Lucky Red (2023) by Claudia Cravens caught my eye when I read this review, but it took a year for me to finally listen to it. I was completely blown away by the voice of the main character, Bridget. We recently read the classic western True Grit, by Charles Portis, for my book club, and Bridget’s determination and voice reminded me a lot of Mattie from True Grit, if she had become a sporting woman and fallen in love with a female gunfighter.

In the 1870s, Bridget is sixteen, an only child who takes care of her drunkard father, as her mother died giving birth to her.
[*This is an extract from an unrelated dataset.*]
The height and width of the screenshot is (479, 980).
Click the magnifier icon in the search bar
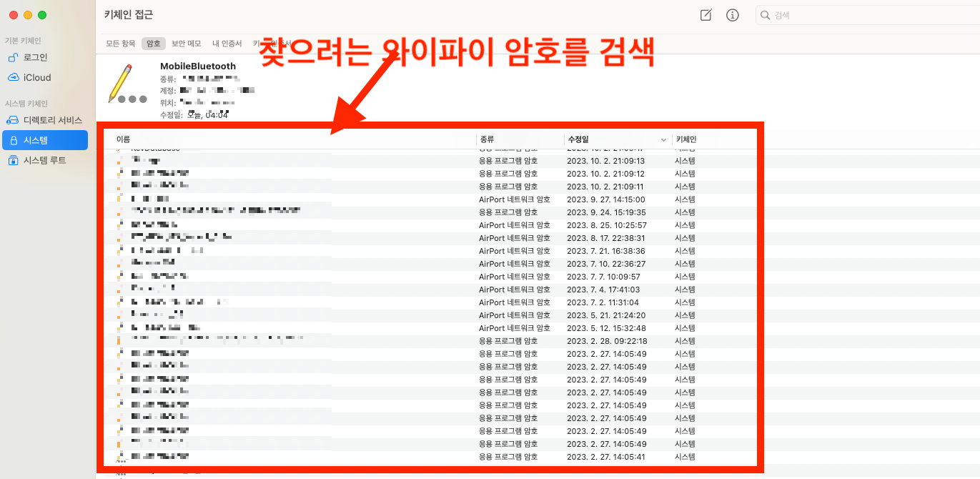[765, 14]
She manages to make do, doing chores for other people when she can get away, and her father doesn’t beat her, but dissolves into his own grief when he’s drunk. One day he comes home with a wagon and a couple of mules, which he has sold the farm to get, and they set off west. Tragedy befalls him when they’ve stopped at a sod house in an oasis in the prairie, so Bridget makes her way to the nearest town, Dodge City, Kansas on their remaining mule.

After selling her belongings in exchange for a week at a rooming house, Bridget wanders, looking for work, when a madam at the Buffalo Queen whorehouse, sees her, and offers her a meal and a chance to work, as they’ve been in need of a redhead. Seeing as she has to eat, Bridget becomes a sporting woman.

The Buffalo Queen isn’t so bad as whorehouses go–it’s run by two women, and she meets Constance, a widow who reads at every chance she can get, who becomes her closest friend. The worst of the fights and nastiest of the cowboys steer clear, especially after they have the protection of the Sheriff Jim Bonnie, who is fond of redheads.

Then a notorious outlaw is captured by a gunslinger family, the Lees, and he is to be hanged in Dodge City. Spartan Lee, the sister, manages to catch him as he tries to escape the noose, and Bridget is fascinated by the female gunslinger.

That’s when things start to fall apart. I couldn’t stop listening. It was thankfully free from anti-fat bias, and so I consider it weight-neutral. I highly recommend it, but be warned, it is not a romance (though there are plenty of spicy scenes) and it is definitely a western (many people die). Thanks to Claudia Cravens for writing this queer, feminist, coming-of-age western! I so enjoyed it!